%%
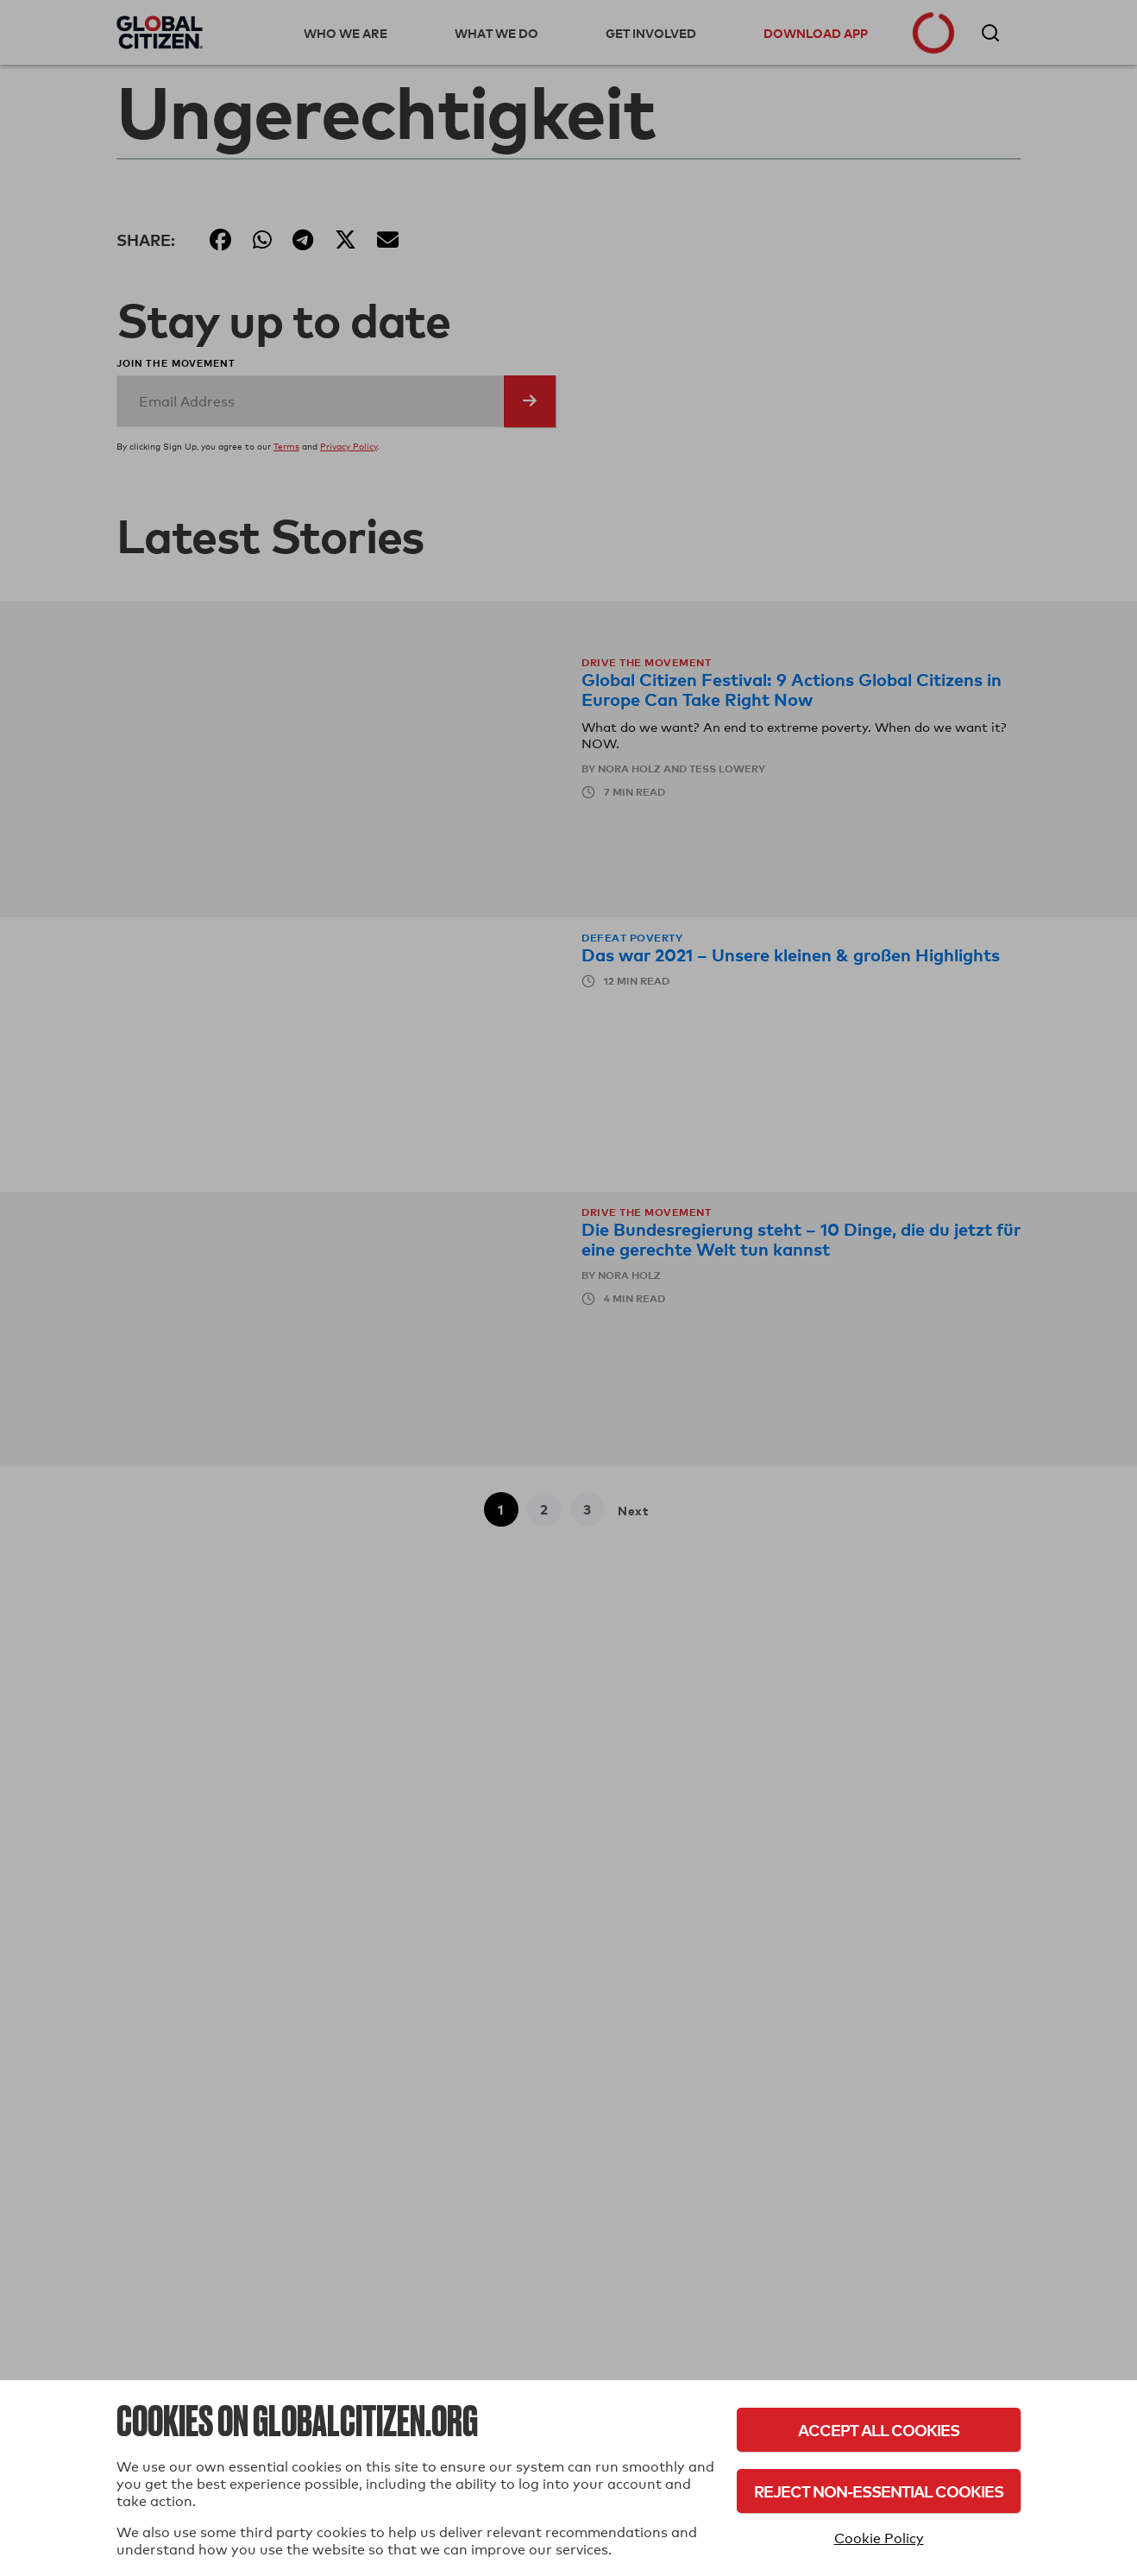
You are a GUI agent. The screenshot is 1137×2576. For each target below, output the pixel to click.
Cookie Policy (879, 2538)
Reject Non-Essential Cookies (878, 2491)
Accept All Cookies (878, 2430)
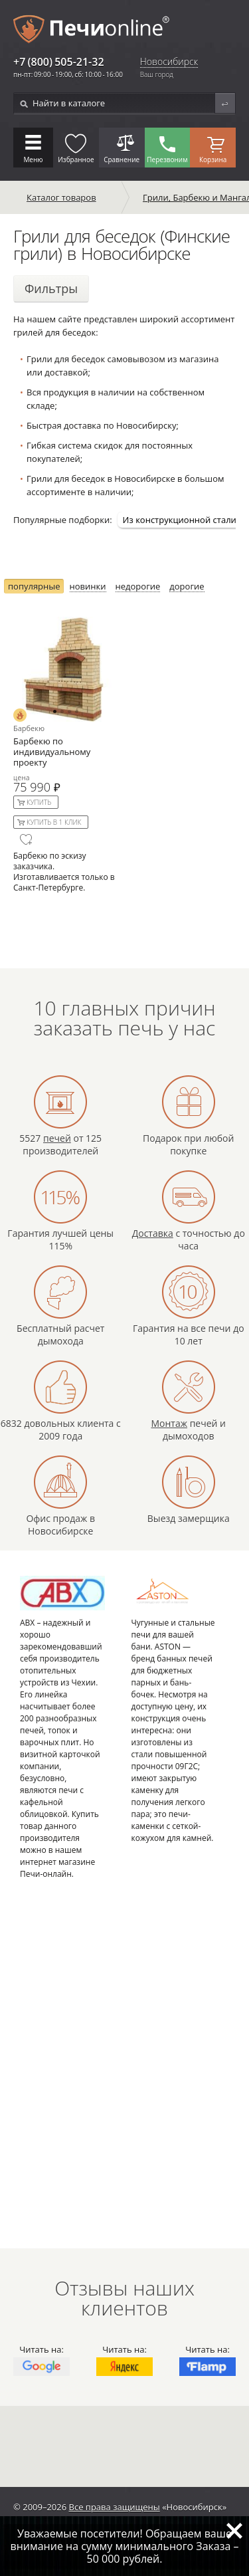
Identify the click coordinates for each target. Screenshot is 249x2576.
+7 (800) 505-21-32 (58, 61)
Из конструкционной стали (179, 520)
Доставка (152, 1233)
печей (57, 1138)
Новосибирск (169, 62)
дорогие (186, 586)
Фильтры (51, 288)
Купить (39, 802)
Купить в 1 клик (54, 822)
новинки (88, 586)
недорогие (138, 586)
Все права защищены (114, 2507)
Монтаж (169, 1423)
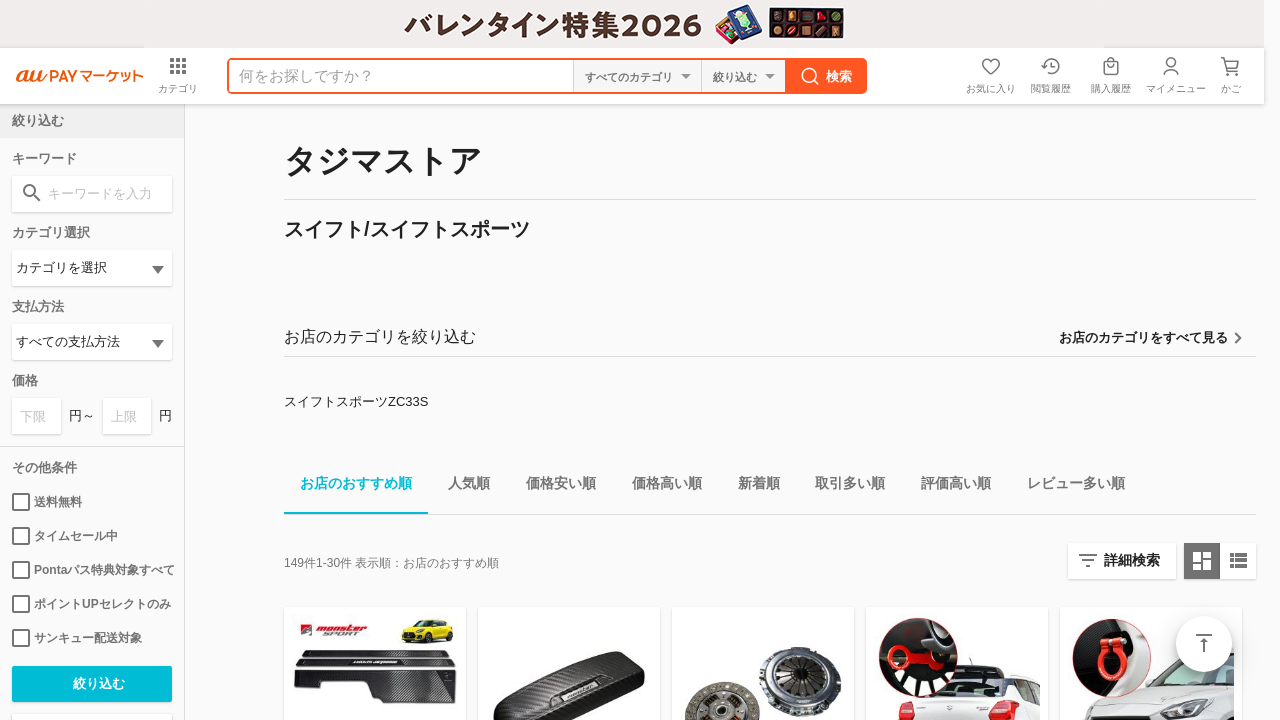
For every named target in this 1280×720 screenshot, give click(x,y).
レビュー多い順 (1068, 486)
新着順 (751, 486)
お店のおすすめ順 (348, 486)
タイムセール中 (65, 536)
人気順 (461, 486)
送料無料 (47, 502)
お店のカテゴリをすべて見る (1143, 337)
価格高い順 (659, 486)
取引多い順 (842, 486)
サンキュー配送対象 (77, 638)
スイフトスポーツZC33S (356, 401)
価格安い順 (553, 486)
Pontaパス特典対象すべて (92, 570)
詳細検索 (1132, 560)
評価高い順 (948, 486)
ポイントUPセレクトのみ (91, 604)
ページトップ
%%
_STATED EXERCISE_
Lay out all the rows above as a Markdown table with two columns, No and Entry, numbering each line in order and leaving out blank lines and the pictures.

_EXERCISE SOLUTION_
| No | Entry |
|---|---|
| 1 | You are a GUI agent. The screenshot is 1137×2576. For each target below, output the pixel to click. |
| 2 | Cookie Policy (879, 2538) |
| 3 | Reject Non-Essential Cookies (878, 2491) |
| 4 | Accept All Cookies (878, 2430) |
| 5 | Identify the click coordinates for each target. Screenshot is 249x2576. |
| 6 | +7 (800) 505-21-32 (58, 61) |
| 7 | Из конструкционной стали (179, 520) |
| 8 | Доставка (152, 1233) |
| 9 | печей (57, 1138) |
| 10 | Новосибирск (169, 62) |
| 11 | дорогие (186, 586) |
| 12 | Фильтры (51, 288) |
| 13 | Купить (39, 802) |
| 14 | Купить в 1 клик (54, 822) |
| 15 | новинки (88, 586) |
| 16 | недорогие (138, 586) |
| 17 | Все права защищены (114, 2507) |
| 18 | Монтаж (169, 1423) |
| 19 | For every named target in this 1280×720 screenshot, give click(x,y). |
| 20 | レビュー多い順 (1068, 486) |
| 21 | 新着順 (751, 486) |
| 22 | お店のおすすめ順 (348, 486) |
| 23 | タイムセール中 (65, 536) |
| 24 | 人気順 (461, 486) |
| 25 | 送料無料 (47, 502) |
| 26 | お店のカテゴリをすべて見る (1143, 337) |
| 27 | 価格高い順 (659, 486) |
| 28 | 取引多い順 (842, 486) |
| 29 | サンキュー配送対象 (77, 638) |
| 30 | スイフトスポーツZC33S (356, 401) |
| 31 | 価格安い順 (553, 486) |
| 32 | Pontaパス特典対象すべて (92, 570) |
| 33 | 詳細検索 (1132, 560) |
| 34 | 評価高い順 (948, 486) |
| 35 | ポイントUPセレクトのみ (91, 604) |
| 36 | ページトップ |